Acceptance Criteria
Your Quality Firewall
Acceptance criteria are the rules that determine whether a lead is worth accepting into your flow. They're your first line of defense against bad data, protecting you from wasted money, time, and frustrated sales teams. Think of them as a bouncer at an exclusive club - only the leads that meet your standards get in.
📍 You are here: Building the quality gates that protect your business
🛡️ What you'll master: Rules, validation strategies, and smart rejection handling
💰 The payoff: Only pay for leads that can actually convert
Understanding Acceptance Criteria
What Are Acceptance Criteria?
Acceptance criteria are rules evaluated at the source level that determine:
- Should this lead be accepted into the flow?
- If rejected, what specific reason should we give?
- How do we communicate this to the source?
This happens before any processing, before any cost is incurred, before any time is wasted.
When Criteria Are Evaluated
Lead Arrives → Authentication → Field Mapping → TYPE PARSING → ACCEPTANCE CRITERIA
↓ ↓
Data cleaned Pass or Fail?
↓
Accept or Reject
Key insight: Types parse first, then criteria evaluate.

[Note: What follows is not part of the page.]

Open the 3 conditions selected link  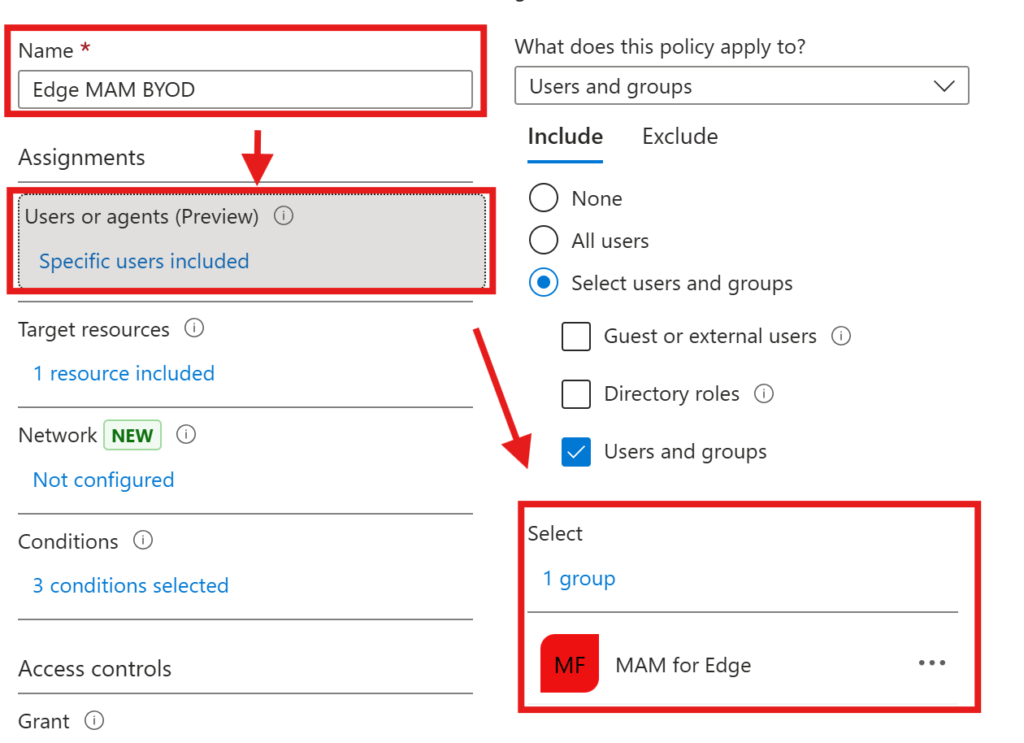pos(131,585)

This means you can use parsed components in your rules.
The Economics of Criteria
Consider the impact:
- Accept a bad lead: Costs money, wastes sales time, hurts metrics
- Reject a good lead: Lost opportunity, vendor frustration
- The sweet spot: Reject bad leads with clear reasons, accept all good leads
Real numbers: One mortgage company reduced bad lead costs by $127,000/month with properly configured criteria.
Building Effective Criteria
Start with the Basics
Every flow should validate fundamental data quality:
Essential Criteria Set:
Email is valid
AND (Phone 1 is valid OR Phone 2 is valid)
AND State is not blank
AND Age is between 18 and 100
This simple set catches:
- Invalid email formats
- Bad phone numbers
- Missing geographic data
- Impossible ages
Layer Your Requirements
Build criteria in layers, from basic to specific:
Layer 1: Data Validity
# Can we even contact this person?
Email format is valid
Phone format is valid
Layer 2: Business Requirements
# Do they meet our basic criteria?
State is included in "CA,TX,FL,NY"
Age is greater than or equal to 25
Layer 3: Quality Standards
# Is this a quality lead?
Email.is_free is false
Phone.is_mobile is true
TrustedForm certificate exists
Layer 4: Advanced Filtering
# Premium lead qualification
Loan amount is greater than 100000
Credit score is greater than 700
Homeowner is true
Using Type Intelligence
Because types parse before criteria, use their components:
Email Intelligence:
# Don't just check valid, check quality
email.valid is true
AND email.is_disposable is false
AND email.is_role is false # No info@, admin@
Phone Intelligence:
# Ensure contactable numbers
phone_1.valid is true
AND phone_1.is_tollfree is false
AND (phone_1.type equals "mobile" OR phone_1.type equals "landline")
Geographic Intelligence:
# Use parsed components
postal_code.state equals "CA"
AND postal_code.valid is true
Common Criteria Patterns
For Lead Buyers
High-Intent Mortgage Leads:
# Required fields
first_name is not blank
AND last_name is not blank
AND email.valid is true
AND phone_1.valid is true
# Quality indicators
AND loan_amount is greater than 50000
AND property_state is included in list "CA,TX,FL,NY,WA"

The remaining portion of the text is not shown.